→ **Information provided**:
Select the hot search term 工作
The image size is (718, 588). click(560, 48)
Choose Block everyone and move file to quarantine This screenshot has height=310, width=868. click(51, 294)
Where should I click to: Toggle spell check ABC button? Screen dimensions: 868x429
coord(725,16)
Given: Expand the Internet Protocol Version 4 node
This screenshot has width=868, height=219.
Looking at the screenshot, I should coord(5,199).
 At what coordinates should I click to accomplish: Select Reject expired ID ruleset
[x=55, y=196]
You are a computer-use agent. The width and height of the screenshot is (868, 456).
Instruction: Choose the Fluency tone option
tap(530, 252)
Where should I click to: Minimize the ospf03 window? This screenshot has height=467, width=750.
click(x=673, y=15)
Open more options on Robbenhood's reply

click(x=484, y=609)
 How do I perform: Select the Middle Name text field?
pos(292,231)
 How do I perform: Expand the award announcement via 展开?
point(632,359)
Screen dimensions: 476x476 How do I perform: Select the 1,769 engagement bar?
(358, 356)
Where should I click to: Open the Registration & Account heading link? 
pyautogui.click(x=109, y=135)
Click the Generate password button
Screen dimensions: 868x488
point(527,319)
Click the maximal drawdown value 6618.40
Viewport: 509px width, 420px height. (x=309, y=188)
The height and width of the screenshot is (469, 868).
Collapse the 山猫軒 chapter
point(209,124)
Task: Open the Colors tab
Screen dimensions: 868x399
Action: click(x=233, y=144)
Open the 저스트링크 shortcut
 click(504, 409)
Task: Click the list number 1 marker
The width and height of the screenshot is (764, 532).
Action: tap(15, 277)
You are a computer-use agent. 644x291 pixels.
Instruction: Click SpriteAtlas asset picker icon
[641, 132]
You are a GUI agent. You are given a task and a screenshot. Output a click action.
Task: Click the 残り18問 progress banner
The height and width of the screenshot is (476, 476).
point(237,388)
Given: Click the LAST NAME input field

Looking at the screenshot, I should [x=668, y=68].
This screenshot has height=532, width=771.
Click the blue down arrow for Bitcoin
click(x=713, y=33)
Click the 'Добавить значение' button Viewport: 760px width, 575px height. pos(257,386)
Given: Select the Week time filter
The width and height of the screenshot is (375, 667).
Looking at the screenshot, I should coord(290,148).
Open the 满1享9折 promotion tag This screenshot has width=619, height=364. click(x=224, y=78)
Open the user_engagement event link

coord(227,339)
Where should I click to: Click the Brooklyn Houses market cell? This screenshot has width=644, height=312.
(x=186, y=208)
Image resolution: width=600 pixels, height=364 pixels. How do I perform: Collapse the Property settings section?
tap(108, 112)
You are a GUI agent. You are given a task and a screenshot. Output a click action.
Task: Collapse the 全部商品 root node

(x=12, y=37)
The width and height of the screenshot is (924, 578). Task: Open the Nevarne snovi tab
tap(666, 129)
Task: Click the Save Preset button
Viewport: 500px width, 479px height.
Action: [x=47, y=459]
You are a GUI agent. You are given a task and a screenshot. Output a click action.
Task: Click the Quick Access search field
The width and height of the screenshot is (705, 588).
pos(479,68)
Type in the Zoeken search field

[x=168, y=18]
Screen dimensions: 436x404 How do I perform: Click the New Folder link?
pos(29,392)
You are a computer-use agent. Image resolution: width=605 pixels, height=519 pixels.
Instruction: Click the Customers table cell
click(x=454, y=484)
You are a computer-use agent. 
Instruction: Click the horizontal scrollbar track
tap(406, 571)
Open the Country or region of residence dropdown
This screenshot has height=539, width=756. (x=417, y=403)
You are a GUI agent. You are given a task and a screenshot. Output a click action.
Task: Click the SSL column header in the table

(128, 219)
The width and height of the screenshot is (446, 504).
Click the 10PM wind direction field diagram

→ **Assignment**: A faithful, word-for-word transcript of the material above is the required answer.

→ **Task solution**:
Select the hot search term 工作
The image size is (718, 588). click(560, 48)
Choose Block everyone and move file to quarantine This screenshot has height=310, width=868. click(51, 294)
Where should I click to: Toggle spell check ABC button? Screen dimensions: 868x429
coord(725,16)
Given: Expand the Internet Protocol Version 4 node
This screenshot has width=868, height=219.
Looking at the screenshot, I should coord(5,199).
 At what coordinates should I click to accomplish: Select Reject expired ID ruleset
[x=55, y=196]
You are a computer-use agent. The width and height of the screenshot is (868, 456).
Instruction: Choose the Fluency tone option
tap(530, 252)
Where should I click to: Minimize the ospf03 window? This screenshot has height=467, width=750.
click(x=673, y=15)
Open more options on Robbenhood's reply

click(x=484, y=609)
 How do I perform: Select the Middle Name text field?
pos(292,231)
 How do I perform: Expand the award announcement via 展开?
point(632,359)
Screen dimensions: 476x476 How do I perform: Select the 1,769 engagement bar?
(358, 356)
Where should I click to: Open the Registration & Account heading link? 
pyautogui.click(x=109, y=135)
Click the Generate password button
Screen dimensions: 868x488
point(527,319)
Click the maximal drawdown value 6618.40
Viewport: 509px width, 420px height. (x=309, y=188)
The height and width of the screenshot is (469, 868).
Collapse the 山猫軒 chapter
point(209,124)
Task: Open the Colors tab
Screen dimensions: 868x399
Action: click(x=233, y=144)
Open the 저스트링크 shortcut
 click(504, 409)
Task: Click the list number 1 marker
The width and height of the screenshot is (764, 532).
Action: tap(15, 277)
You are a computer-use agent. 644x291 pixels.
Instruction: Click SpriteAtlas asset picker icon
[641, 132]
You are a GUI agent. You are given a task and a screenshot. Output a click action.
Task: Click the 残り18問 progress banner
The height and width of the screenshot is (476, 476).
point(237,388)
Given: Click the LAST NAME input field

Looking at the screenshot, I should [x=668, y=68].
This screenshot has height=532, width=771.
Click the blue down arrow for Bitcoin
click(x=713, y=33)
Click the 'Добавить значение' button Viewport: 760px width, 575px height. pos(257,386)
Given: Select the Week time filter
The width and height of the screenshot is (375, 667).
Looking at the screenshot, I should coord(290,148).
Open the 满1享9折 promotion tag This screenshot has width=619, height=364. click(x=224, y=78)
Open the user_engagement event link

coord(227,339)
Where should I click to: Click the Brooklyn Houses market cell? This screenshot has width=644, height=312.
(x=186, y=208)
Image resolution: width=600 pixels, height=364 pixels. How do I perform: Collapse the Property settings section?
tap(108, 112)
You are a GUI agent. You are given a task and a screenshot. Output a click action.
Task: Collapse the 全部商品 root node

(x=12, y=37)
The width and height of the screenshot is (924, 578). Task: Open the Nevarne snovi tab
tap(666, 129)
Task: Click the Save Preset button
Viewport: 500px width, 479px height.
Action: [x=47, y=459]
You are a GUI agent. You are given a task and a screenshot. Output a click action.
Task: Click the Quick Access search field
The width and height of the screenshot is (705, 588).
pos(479,68)
Type in the Zoeken search field

[x=168, y=18]
Screen dimensions: 436x404 How do I perform: Click the New Folder link?
pos(29,392)
You are a computer-use agent. Image resolution: width=605 pixels, height=519 pixels.
Instruction: Click the Customers table cell
click(x=454, y=484)
You are a computer-use agent. 
Instruction: Click the horizontal scrollbar track
tap(406, 571)
Open the Country or region of residence dropdown
This screenshot has height=539, width=756. (x=417, y=403)
You are a GUI agent. You are given a task and a screenshot. Output a click action.
Task: Click the SSL column header in the table

(128, 219)
The width and height of the screenshot is (446, 504).
Click the 10PM wind direction field diagram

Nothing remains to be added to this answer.